Problem description = Could you reproduce, exactly and alone, the lines running from the one with "Select Netzwerk &" to the end of the data below?

[Records for processing — start]

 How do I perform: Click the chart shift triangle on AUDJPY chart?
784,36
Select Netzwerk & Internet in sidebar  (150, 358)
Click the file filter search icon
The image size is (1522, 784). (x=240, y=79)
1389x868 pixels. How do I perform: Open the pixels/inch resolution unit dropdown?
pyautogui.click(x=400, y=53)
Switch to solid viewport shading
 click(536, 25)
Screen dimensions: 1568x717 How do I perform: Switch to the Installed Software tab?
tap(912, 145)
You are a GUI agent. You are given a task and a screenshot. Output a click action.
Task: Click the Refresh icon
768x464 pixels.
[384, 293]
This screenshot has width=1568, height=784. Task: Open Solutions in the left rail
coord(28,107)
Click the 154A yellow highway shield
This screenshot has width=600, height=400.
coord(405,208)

[Records for processing — finish]

Solution to the exercise =
Select Netzwerk & Internet in sidebar  (150, 358)
Click the file filter search icon
The image size is (1522, 784). (x=240, y=79)
1389x868 pixels. How do I perform: Open the pixels/inch resolution unit dropdown?
pyautogui.click(x=400, y=53)
Switch to solid viewport shading
 click(536, 25)
Screen dimensions: 1568x717 How do I perform: Switch to the Installed Software tab?
tap(912, 145)
You are a GUI agent. You are given a task and a screenshot. Output a click action.
Task: Click the Refresh icon
768x464 pixels.
[384, 293]
This screenshot has width=1568, height=784. Task: Open Solutions in the left rail
coord(28,107)
Click the 154A yellow highway shield
This screenshot has width=600, height=400.
coord(405,208)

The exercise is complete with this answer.